Social and Commercial Conflicts Cause Cruelties to Millions & Cost Trillions
Tactfulness Advances Learning & Leadership & Cures Conflicts
“This writeup lacks a sense of proportion. It unfairly generalises haphazard, scattered happenings.”
“It runs down our civilisation and insults a majority of well-behaving people.”
“It paints usual differences among democratic citizens as conflicts and unreasonably damns all respectable folks as ‘cruel’. In fact, it attempts to equate humans to wild animals and…..”
These were the reactions of some local erudite people, high level executives and social ‘leaders,’ who attended an informal meeting that was arranged to sound them out about the first draft of this blog.

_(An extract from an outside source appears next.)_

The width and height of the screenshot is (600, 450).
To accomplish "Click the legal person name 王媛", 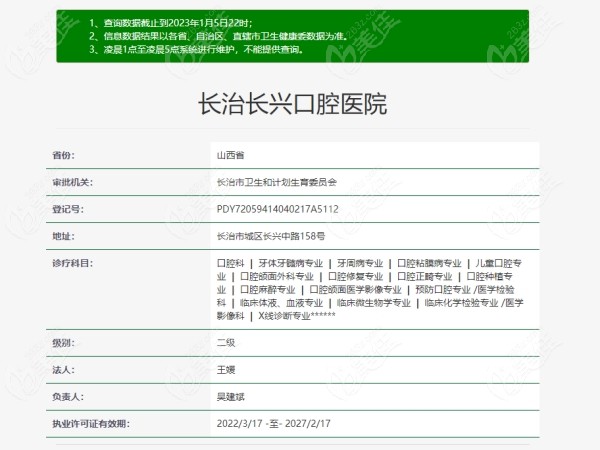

We explained to them that according to the Cambridge Dictionary the word ‘cruel’ means:
"extremely unkind and unpleasant and causing pain to people or animals, with an example of usage that reads, “Don't tease him about his weight - it's cruel.”
We tried in vain to bring to their notice that ‘civilised’ people always have virtues of respect, patience, temperance, humility, honesty, kindness, tolerance and generosity. These are lacking in many quarters. But, tempers ran high and one person even went as far as to say that we were talking about ‘saintly’ folks and not common people, a few of whom may lose temper once in a while, given the hectic schedules and the change that is turning the world upside down.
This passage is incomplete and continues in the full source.